A 78-yr-old woman was transferred to the intensive care unit after emergency abdominal surgery. The nurse notes the patient is disoriented and confused, has incoherent speech, is restless, and agitated. Which action by the nurse is most appropriate? • Reorient the patient. • Notify the physician. • Document the findings. • Administer lorazepam (Ativan).

• Reorient the patient. The patient is exhibiting clinical manifestations of delirium. Care of the patient with delirium is focused on eliminating precipitating factors and protecting the patient from harm. Give priority to creating a calm and safe environment. The nurse should stay at the bedside and provide reassurance and reorienting information as to place, time, and procedures. The nurse should reduce environmental stimuli, including noise and light levels. Avoid the use of chemical and physical restraints if possible.

What is the most significant modifiable risk factor for the development of impaired gas exchange? • Age • Tobacco use • Drug overdose • Prolonged immobility

• Tobacco use Tobacco use is the most preventable cause of death and disease and is the most important risk factor in the development of impaired gas exchange.
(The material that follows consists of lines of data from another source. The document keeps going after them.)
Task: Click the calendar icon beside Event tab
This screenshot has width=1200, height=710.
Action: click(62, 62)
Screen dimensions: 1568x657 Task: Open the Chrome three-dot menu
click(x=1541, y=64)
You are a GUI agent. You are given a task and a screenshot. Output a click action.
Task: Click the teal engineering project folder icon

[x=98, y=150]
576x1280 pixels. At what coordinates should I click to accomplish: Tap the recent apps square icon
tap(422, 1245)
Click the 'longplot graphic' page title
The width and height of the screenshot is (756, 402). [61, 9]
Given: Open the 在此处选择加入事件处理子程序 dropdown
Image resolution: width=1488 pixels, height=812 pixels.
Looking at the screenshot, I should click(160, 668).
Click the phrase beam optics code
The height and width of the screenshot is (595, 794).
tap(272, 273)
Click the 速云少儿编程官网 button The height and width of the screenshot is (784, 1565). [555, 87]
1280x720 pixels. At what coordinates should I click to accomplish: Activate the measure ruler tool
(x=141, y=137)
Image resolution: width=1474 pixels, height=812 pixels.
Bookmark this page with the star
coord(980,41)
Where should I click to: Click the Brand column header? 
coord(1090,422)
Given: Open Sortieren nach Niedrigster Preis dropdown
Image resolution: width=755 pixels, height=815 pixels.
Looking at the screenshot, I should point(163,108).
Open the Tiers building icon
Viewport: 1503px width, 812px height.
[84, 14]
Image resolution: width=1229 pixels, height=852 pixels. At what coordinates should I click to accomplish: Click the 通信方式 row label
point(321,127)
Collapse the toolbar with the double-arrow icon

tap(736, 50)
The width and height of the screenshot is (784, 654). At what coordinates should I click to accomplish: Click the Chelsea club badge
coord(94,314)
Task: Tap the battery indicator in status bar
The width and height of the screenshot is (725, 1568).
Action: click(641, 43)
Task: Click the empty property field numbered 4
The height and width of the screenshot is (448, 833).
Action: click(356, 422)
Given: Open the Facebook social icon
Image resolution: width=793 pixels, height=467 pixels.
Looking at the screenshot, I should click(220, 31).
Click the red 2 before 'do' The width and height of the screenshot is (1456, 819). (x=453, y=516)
Age is not a modifiable risk factor. Drug overdose and immobility both contribute to impaired gas exchange but are not as significant as tobacco use.

A patient is diagnosed with the mild cognitive impairment stage of Alzheimer's disease. What nursing intervention should the nurse use with the patient? • Communicate using a letter or picture board. • Treat disruptive behavior with antipsychotic drugs. • Use a calendar and family pictures as memory aids. • Apply a wander guard mechanism to keep the patient in the area.

• Use a calendar and family pictures as memory aids. The patient with mild cognitive impairment will have problems with memory, language, or another essential cognitive function that is severe enough to be noticeable to others but does not interfere with activities of daily living. A calendar and family pictures for memory aids will help this patient. This patient should not yet have disruptive behavior or get lost easily. Using a writing board will not help this patient with communication.

The nurse is assessing a patient for sleep patterns. The patient reports that he has trouble sleeping when lying flat. The best response from the nurse is • open a window to let fresh air into the room. • use nasal strips to assist with breathing. • sleep in a side-lying position. • use pillows to prop yourself up while sleeping.

• use pillows to prop yourself up while sleeping. Using pillows to prop himself up during sleep allows the patient to breathe more easily and comfortably. Nasal strips will help with breathing, but they do not always bring relief when one is lying flat. Sleeping in a side position or opening a window does not help one to breathe more easily when one is lying flat.